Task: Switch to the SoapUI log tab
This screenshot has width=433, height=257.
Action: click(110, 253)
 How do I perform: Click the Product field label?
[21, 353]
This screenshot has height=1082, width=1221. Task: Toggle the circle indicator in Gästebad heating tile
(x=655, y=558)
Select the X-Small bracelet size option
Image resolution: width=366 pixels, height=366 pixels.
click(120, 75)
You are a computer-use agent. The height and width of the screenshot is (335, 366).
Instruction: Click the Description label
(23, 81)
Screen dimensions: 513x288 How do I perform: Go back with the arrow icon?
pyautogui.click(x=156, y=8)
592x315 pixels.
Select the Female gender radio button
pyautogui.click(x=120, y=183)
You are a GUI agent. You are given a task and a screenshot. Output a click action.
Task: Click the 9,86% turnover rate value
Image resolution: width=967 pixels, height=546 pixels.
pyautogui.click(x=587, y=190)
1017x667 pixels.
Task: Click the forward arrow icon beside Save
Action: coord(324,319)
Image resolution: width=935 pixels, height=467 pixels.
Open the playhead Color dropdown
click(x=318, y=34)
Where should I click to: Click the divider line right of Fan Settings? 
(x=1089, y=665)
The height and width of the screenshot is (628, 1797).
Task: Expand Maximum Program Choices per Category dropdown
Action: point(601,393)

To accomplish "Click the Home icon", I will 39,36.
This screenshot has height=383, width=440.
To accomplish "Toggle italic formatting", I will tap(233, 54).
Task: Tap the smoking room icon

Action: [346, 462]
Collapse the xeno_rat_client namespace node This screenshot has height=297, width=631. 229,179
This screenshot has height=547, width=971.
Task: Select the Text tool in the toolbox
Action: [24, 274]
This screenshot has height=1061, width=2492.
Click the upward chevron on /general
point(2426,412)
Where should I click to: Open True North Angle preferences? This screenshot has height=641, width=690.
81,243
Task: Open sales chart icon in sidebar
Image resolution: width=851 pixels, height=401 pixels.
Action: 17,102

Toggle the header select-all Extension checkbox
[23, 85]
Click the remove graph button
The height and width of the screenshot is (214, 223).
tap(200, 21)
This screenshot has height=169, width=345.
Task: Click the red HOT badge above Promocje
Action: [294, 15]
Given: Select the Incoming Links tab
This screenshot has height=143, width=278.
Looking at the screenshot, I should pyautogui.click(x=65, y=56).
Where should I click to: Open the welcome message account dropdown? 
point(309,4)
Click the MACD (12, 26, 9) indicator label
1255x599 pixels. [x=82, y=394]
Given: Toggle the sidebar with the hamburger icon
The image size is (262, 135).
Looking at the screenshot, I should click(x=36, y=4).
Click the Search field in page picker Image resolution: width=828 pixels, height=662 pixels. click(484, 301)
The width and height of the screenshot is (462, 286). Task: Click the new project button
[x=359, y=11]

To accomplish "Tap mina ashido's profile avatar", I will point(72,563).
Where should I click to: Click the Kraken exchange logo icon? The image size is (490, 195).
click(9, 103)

-- -- --

* [PROMPT] Could you write out the lines between the one holding "Collapse the xeno_rat_client" and the one holding "Action: 17,102", inclusive, exactly as they appear?

* [RESULT OF THE TASK]
Collapse the xeno_rat_client namespace node This screenshot has height=297, width=631. 229,179
This screenshot has height=547, width=971.
Task: Select the Text tool in the toolbox
Action: [24, 274]
This screenshot has height=1061, width=2492.
Click the upward chevron on /general
point(2426,412)
Where should I click to: Open True North Angle preferences? This screenshot has height=641, width=690.
81,243
Task: Open sales chart icon in sidebar
Image resolution: width=851 pixels, height=401 pixels.
Action: 17,102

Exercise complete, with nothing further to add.